# X-men 3



## ACGREEN (Feb 23, 2007)

X-men 3 is a descent enough movie. The plot is kind of tired, and the cast was not refreshed very well for this sequel. What I mean is that not many new characters where introduced. There surprises when some characters are eliminated, but overall the plot is predictable. The movie was not as good the original, but better then the 2nd release. I guess this movie takes the plot of evil humans trying to eliminate the mutants a little over the top. Even with this less then positive review on the plot, It is still one of the better superhero movies out there. That could be another topic for discussion, but X-men should be on o the better of that genera.
Video was good with deep blacks. I thought the computer graphics and special effects are on par with today’s movies. Most movies that are produced to be block-busters today are transferred to DVD in way that they all produce pretty much the same image. This movie is no different. I would not consider it reference material, but it is very much acceptable.
The Audio was great. This is where action movies of today can separate themselves. I thought the use of surrounds was plenty without being over done. The use of the subwoofer was never ending. I thought the channel separation was right on. Again, I will not use this DVD as a reference for my audio, but certain clips of the movie will be fun to use during a demo.


----------



## thekl0wn (Jul 5, 2007)

Kelsie Grammar (sp?) as the Beast?

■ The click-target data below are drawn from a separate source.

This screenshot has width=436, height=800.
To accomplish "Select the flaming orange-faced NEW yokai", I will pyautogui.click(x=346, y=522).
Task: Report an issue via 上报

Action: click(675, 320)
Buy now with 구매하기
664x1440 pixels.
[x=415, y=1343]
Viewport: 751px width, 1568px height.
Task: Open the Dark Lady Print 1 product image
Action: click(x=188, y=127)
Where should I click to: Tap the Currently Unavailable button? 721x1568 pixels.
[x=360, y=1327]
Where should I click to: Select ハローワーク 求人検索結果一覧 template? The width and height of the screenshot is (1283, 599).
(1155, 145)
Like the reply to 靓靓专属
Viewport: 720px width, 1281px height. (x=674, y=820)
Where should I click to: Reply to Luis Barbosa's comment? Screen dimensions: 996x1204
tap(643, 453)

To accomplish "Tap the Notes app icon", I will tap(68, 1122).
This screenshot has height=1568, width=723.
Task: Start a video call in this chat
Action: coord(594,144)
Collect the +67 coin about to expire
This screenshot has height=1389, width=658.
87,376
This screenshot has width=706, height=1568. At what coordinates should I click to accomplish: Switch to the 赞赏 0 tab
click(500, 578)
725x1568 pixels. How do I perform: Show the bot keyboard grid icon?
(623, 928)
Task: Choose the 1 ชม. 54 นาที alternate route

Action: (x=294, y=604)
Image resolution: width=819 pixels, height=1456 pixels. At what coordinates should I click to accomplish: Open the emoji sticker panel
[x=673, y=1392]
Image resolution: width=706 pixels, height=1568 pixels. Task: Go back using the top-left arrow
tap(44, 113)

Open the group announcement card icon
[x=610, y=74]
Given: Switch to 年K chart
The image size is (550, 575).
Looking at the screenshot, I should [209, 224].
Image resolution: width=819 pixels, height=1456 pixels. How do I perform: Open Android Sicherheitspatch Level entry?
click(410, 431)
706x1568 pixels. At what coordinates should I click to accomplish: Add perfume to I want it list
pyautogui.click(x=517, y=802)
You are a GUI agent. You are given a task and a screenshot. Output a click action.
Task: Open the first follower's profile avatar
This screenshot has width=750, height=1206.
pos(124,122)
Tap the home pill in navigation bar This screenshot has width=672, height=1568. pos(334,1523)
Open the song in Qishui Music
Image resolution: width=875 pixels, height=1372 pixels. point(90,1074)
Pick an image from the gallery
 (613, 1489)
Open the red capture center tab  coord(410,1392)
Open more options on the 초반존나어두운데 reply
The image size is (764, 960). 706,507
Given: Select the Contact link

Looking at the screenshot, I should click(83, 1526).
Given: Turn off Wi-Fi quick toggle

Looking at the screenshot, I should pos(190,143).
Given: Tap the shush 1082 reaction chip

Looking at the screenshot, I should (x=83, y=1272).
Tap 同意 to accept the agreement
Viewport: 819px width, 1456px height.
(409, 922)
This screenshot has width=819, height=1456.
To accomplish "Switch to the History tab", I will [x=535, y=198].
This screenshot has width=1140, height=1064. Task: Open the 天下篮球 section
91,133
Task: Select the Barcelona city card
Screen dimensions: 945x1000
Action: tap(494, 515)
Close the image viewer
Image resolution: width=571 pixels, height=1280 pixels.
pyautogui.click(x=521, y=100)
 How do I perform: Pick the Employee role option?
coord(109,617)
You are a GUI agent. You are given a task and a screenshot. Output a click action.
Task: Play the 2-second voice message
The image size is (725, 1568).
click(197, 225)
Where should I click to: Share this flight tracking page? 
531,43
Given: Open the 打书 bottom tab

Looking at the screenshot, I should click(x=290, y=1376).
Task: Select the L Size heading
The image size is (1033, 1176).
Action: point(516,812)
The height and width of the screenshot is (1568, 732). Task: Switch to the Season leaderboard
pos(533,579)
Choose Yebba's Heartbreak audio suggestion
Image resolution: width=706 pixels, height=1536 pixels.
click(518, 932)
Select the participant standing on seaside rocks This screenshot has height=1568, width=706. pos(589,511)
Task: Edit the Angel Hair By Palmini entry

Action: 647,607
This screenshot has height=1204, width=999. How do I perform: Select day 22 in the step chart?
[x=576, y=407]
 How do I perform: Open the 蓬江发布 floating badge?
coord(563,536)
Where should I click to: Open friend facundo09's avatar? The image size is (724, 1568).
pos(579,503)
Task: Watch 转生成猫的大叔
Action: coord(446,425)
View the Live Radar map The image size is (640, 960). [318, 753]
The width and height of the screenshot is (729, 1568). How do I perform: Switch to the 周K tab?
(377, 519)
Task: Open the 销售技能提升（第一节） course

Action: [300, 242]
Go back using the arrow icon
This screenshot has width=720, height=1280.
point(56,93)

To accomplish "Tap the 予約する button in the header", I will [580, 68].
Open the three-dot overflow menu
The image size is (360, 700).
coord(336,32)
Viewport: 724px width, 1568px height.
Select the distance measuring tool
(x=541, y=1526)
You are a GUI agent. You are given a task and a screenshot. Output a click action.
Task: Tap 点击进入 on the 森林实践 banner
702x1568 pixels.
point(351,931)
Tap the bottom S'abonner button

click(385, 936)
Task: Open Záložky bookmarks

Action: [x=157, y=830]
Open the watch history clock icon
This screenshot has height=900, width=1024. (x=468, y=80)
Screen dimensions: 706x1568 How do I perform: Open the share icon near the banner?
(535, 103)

I know Beast was supposed to be a politician, but who could take Kelsie Grammar seriously as a bad-guy?

Personally, I liked the plot, because it was a bit darker than the other two... Magneto flattening the cop cars... About as brutal as it gets.


----------



## MrPorterhouse (Jul 29, 2006)

I agree that this movie was demo worthy for quite a few actions scenes. There is good use of surrounds and LFE to make a standing impression on people.


----------